Выбранный фрагмент:
******
Стремление — и умение — прочитать скрытое кляксой или «прочитать» саму кляксу, понять, знаком каких событий и обстоятельств она является, обязывает к выбору в ситуации, как сказали бы психологи, предвосхищаемого будущего. Будучи своего рода информационным шумом, кляксы, как и любые помехи в тексте, предполагают понимание или (что в системном отношении одно и то же) «реализацию» самого текста в ориентации на структуру внешней информации — опору на контекст и априорные предпосылки. Психологическая и социальная природа такого понимания выражается как предпонимание , возвращение к исходной для него сфере эмоций и, в свою очередь, мультиреференциальность любого текста, открытого потенциальным смыслам и множественности их экспликаций. Можно сказать, что герменевтика в этом случае дополнительна к антропологии и, более того — предопределяется ею.
Показательно, что в современной литературе опыты целенаправленной «антропологизации» художественного текста не миновали использования чернильных пятен как медиального замещения, осложнения или отмены буквенного знака. Эксперименты такого рода традиционно связываются с поэтикой европейского сюрреализма. Таково, в частности, стихотворение словацкого «надреалиста» Рудольфа Фабри «Врата глубокой женственности» из сборника «Отрубленные руки» (1935), представляющее собою кляксу, под которой отчетливо прочитывается только имя обращающегося к кому-то поэта: «Ваш Рудольф» [395]. В истории отечественной поэзии схожими приемами пользуется Сергей Сигей, включающий в свои тексты «волнистые линии, зачеркивания, кляксы („Поэцерт для пера с пальцэрстнем“), рисунки простейших форм типа лодки, „солнышка“ и прочие загогулины», с тем, чтобы вывести стихи «из сферы не только типографии, но и машинописи» [396]. Каллиграфическое совмещение образно-визуального и буквенного ряда, с одной стороны, придает в этих случаях литературному тексту характер «гибридного» или «креолизованного» текста [397], а с другой — может быть соотнесено с тем, что называется визуальной метафорой, требующей инерциальной задержки на зрительном образе и необходимости его семантического «декодирования» [398]. Пример того же порядка — «Прекрасное зачеркнутое стихотворение» Владимира Казакова: четыре вымаранных стихотворных строки, возвращающие словам и буквам, по суждению Игоря Лощилова, «нерасчленимость чернильного пятна» и, как я полагаю, интенциональность речевого высказывания, — не смысл, но стоящие за ним намерение и жест [399].
******
Записанные данные:
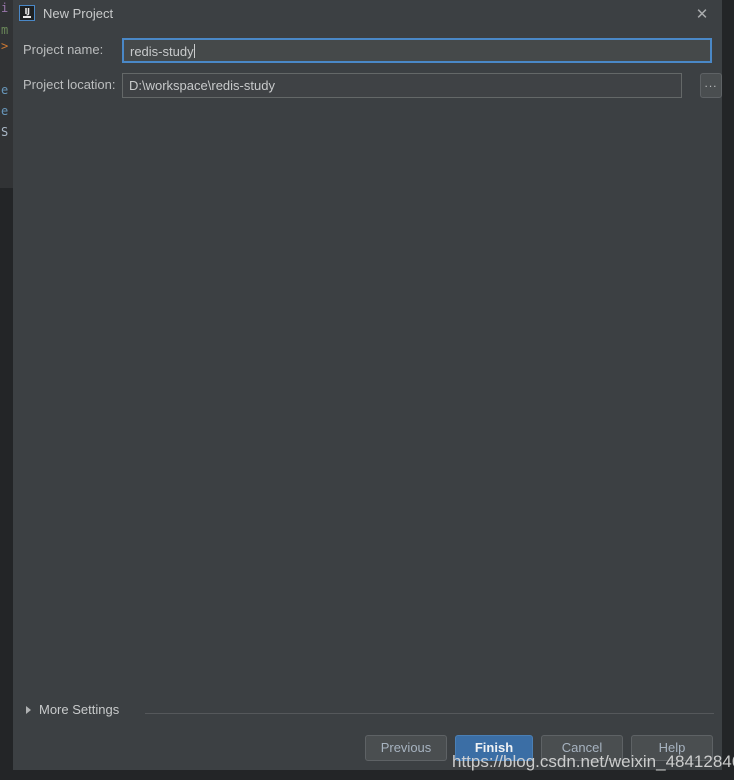 This screenshot has height=780, width=734. Describe the element at coordinates (162, 52) in the screenshot. I see `project-name-value: redis-study` at that location.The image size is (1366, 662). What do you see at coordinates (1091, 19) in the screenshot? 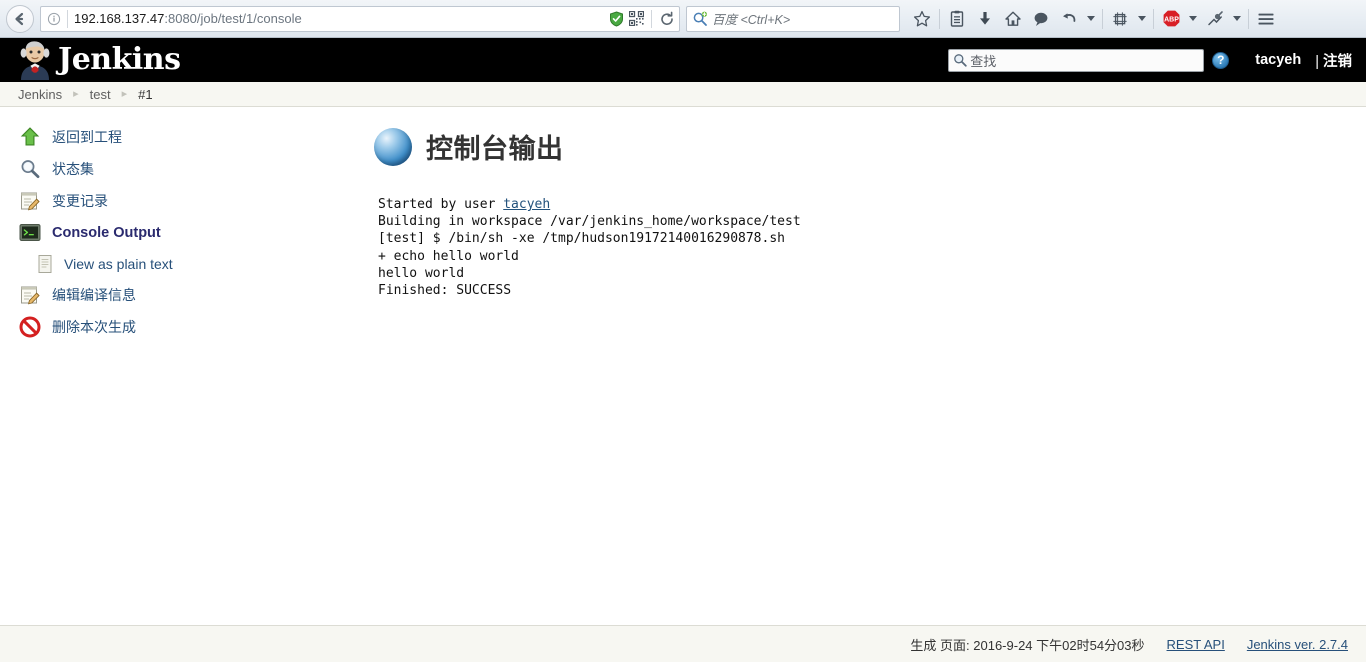
I see `undo-dropdown-caret` at bounding box center [1091, 19].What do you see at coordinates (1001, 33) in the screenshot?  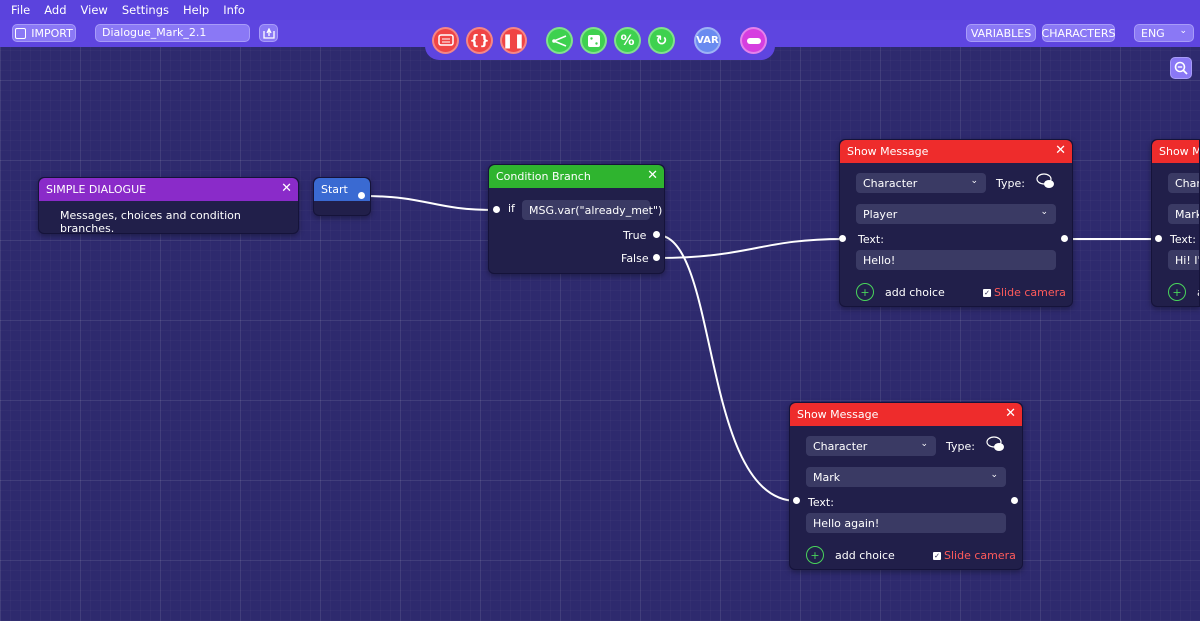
******
Цель задания:
Ответьте кратко на вопросы по фрагменту о кляксах в литературе.
(а) Чему, согласно фрагменту, в этом случае дополнительна герменевтика?
(б) Как называется сборник, в который входит стихотворение Рудольфа Фабри «Врата глубокой женственности», и в каком году он вышел?
(в) Сколько вымаранных стихотворных строк в «Прекрасном зачеркнутом стихотворении» Владимира Казакова?

Ваш ответ:
(а) Антропологии, которая, более того, предопределяет герменевтику.
(б) «Отрубленные руки», 1935 год.
(в) Четыре.